### TASK PROMPT
Start with the line that holds "Task: Click the Maintenance wrench icon". Please copy it and each remaining line below exactly, leaving pictures out.

### DATA LISTING
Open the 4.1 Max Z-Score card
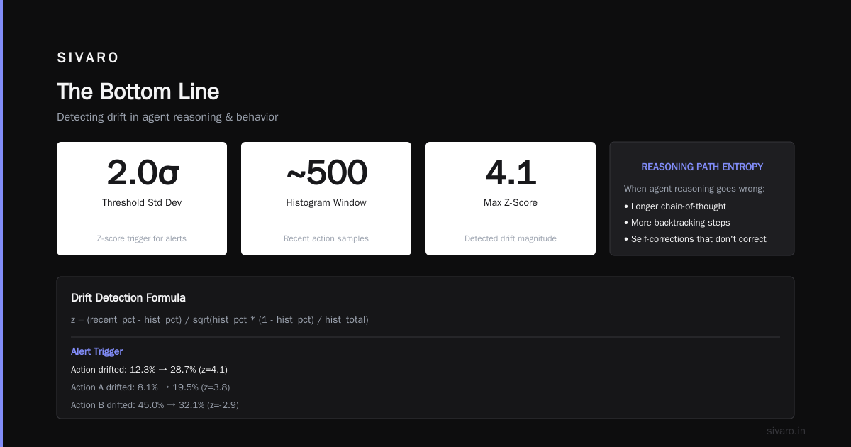Image resolution: width=851 pixels, height=447 pixels. [x=511, y=199]
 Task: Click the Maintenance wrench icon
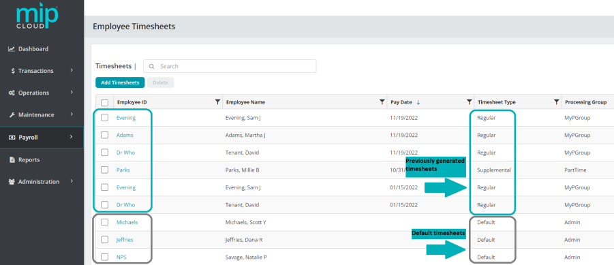pyautogui.click(x=12, y=115)
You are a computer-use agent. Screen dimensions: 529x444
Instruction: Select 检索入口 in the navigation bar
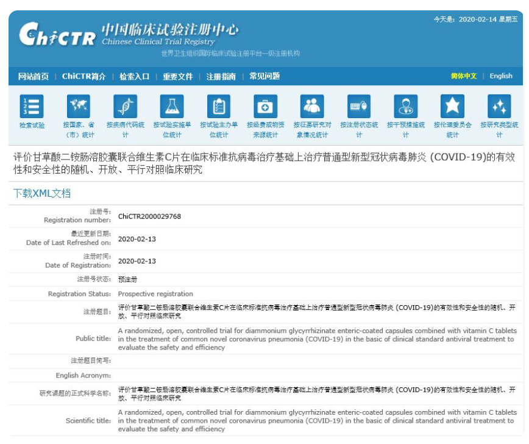click(x=134, y=76)
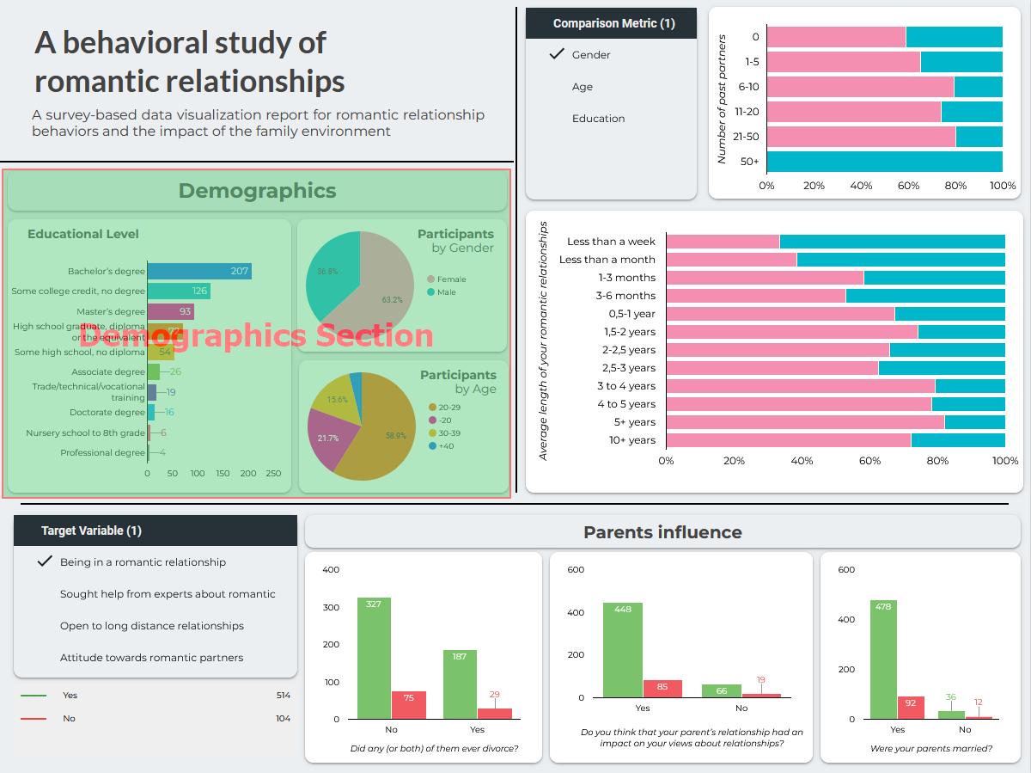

### ANSWER TO THIS EXERCISE
 Task: Click the Maintenance wrench icon
pyautogui.click(x=12, y=115)
You are a computer-use agent. Screen dimensions: 529x444
Instruction: Select 检索入口 in the navigation bar
click(x=134, y=76)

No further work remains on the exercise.